Another very common issue in PCOS is inflammation. Many women with this syndrome suffer from chronic low-grade inflammation, which can not only inhibit ovulation but can also cause chronic pain. Also, inflammation decreases the body’s sensitivity to insulin, which in time can lead to insulin resistance.
Remember though, intermittent fasting might not be enough. Eating inflammatory foods during your eating window could make fasting useless. Together with an antiinflammatory diet though, fasting can help reduce this issue, thus helping PCOS.
Lower blood cholesterol
Another symptom that can be seen fairly often in women with PCOS is high cholesterol, which puts you at risk of heart disease. Intermittent fasting is a diet often recommended to people suffering from high cholesterol and there are claims it has good results when other diets didn’t seem to work.
Improved insulin sensitivity
You know by now that the biggest issue in PCOS is insulin resistance. Due to this problem, androgen levels rise, which can inhibit ovulation. By improving your insulin sensitivity, intermittent fasting can lower androgens and thus help your ovaries function better.
Side effects of intermittent fasting for PCOS
No diet is perfect for everyone, including intermittent fasting. Here are a few side effects that you should be aware of.
Starvation signals can stop ovulation
All women are sensitive to starvation signals. The exact degree varies. Some women’s bodies may perceive starvation fasting for more than 10 hours at a time. Others may go 16 hours easily before the same effect is felt on their body. The risk is that these signals will stop ovulation altogether. Considering women with PCOS often suffer from irregular ovulation, this is a side effect you do not want to play with.
If you know you feel easily hungry or even if you know that you get low blood sugar symptoms when you get a bit too hungry, it might be a sign intermittent fasting won’t be beneficial to you. It shows you your body doesn’t react too well to fasting. However, if you do want to try it, start with a very simple method, with a short fast, such as a 10-hours one. You’ll be asleep for 8 of those hours anyway, so you’re only abstaining from food for 2 hours. If you react well to it, you can try and extend the fast and see how you feel.
It may trigger eating disorders
Intermittent fasting is generally not recommended to anyone who has suffered from an eating disorder in the past. That’s because most eating disorders have a root cause in restriction. There may be more emotional or psychological causes, but in terms of diet, a restriction is considered a major trigger.
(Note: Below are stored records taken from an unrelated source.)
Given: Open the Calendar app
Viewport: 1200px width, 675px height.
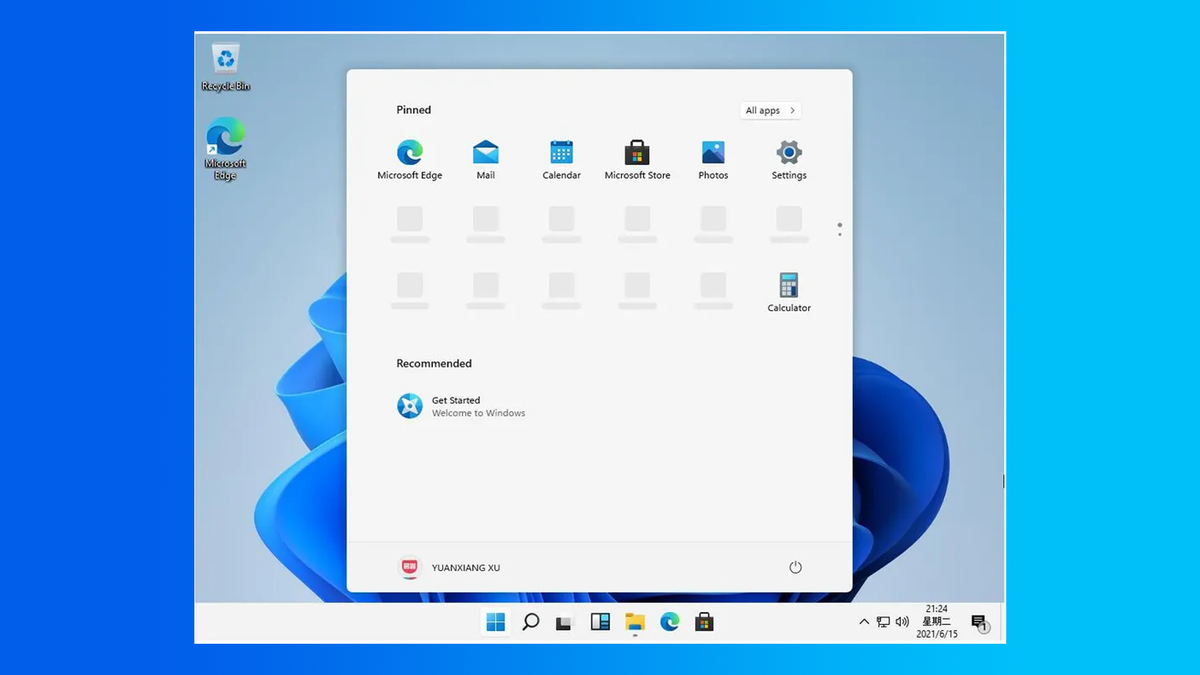Looking at the screenshot, I should 561,157.
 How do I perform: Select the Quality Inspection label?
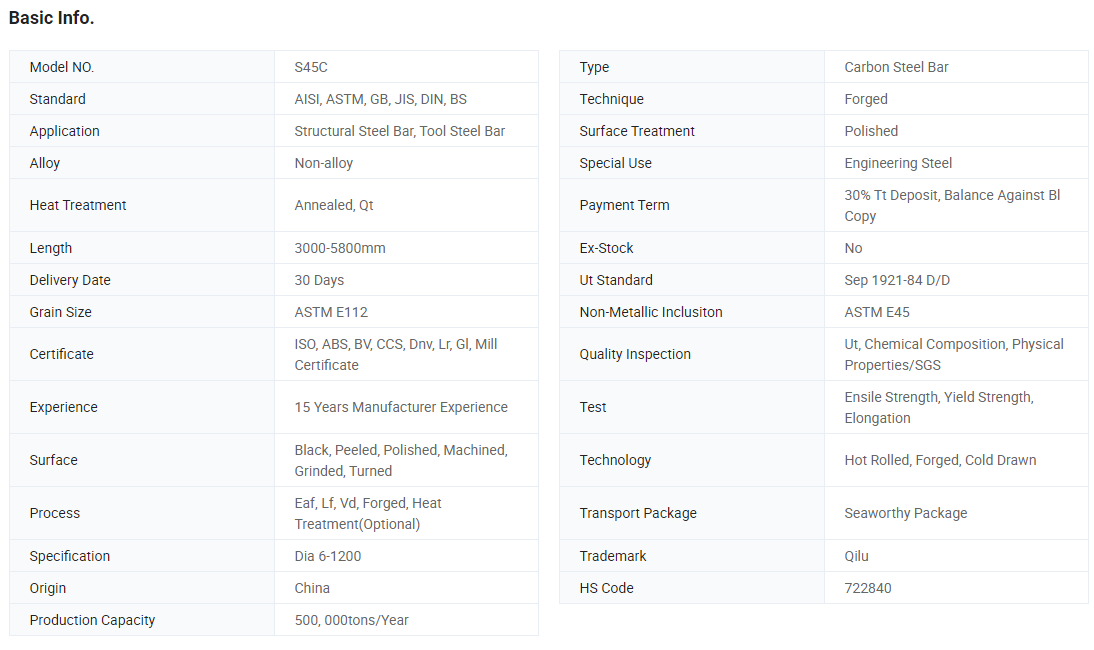click(x=635, y=354)

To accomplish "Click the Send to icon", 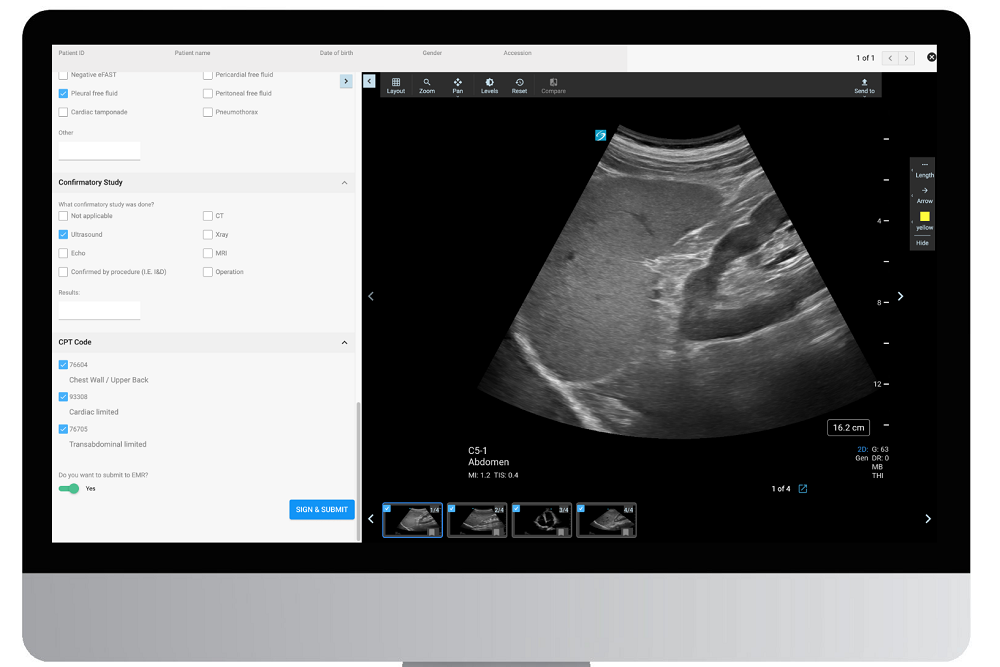I will (864, 85).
Women with PCOS may be more prone to eating disorders, both due to their predisposition to insulin resistance and hormonal imbalances. So you should be extremely careful about the mindset with which you approach the idea of fasting. If you have doubts, it is best to speak to a professional and even a therapist before embarking on any type of restrictive eating.
The bottom line
Does intermittent fasting help PCOS? It certainly can. That’s because fasting helps with many of the issues that come with PCOS: insulin resistance, difficulty losing weight, high cholesterol, and more. If you’re already at a normal weight or underweight, or if you are particularly sensitive to stress of any kind, intermittent fasting might not be the best diet for you.
Also, women with PCOS should be mindful of the way they approach the idea of fasting. That’s because the hormonal imbalances can make you more susceptible to developing an eating disorder and the natural restriction-eating cycle that happens while fasting can be a trigger.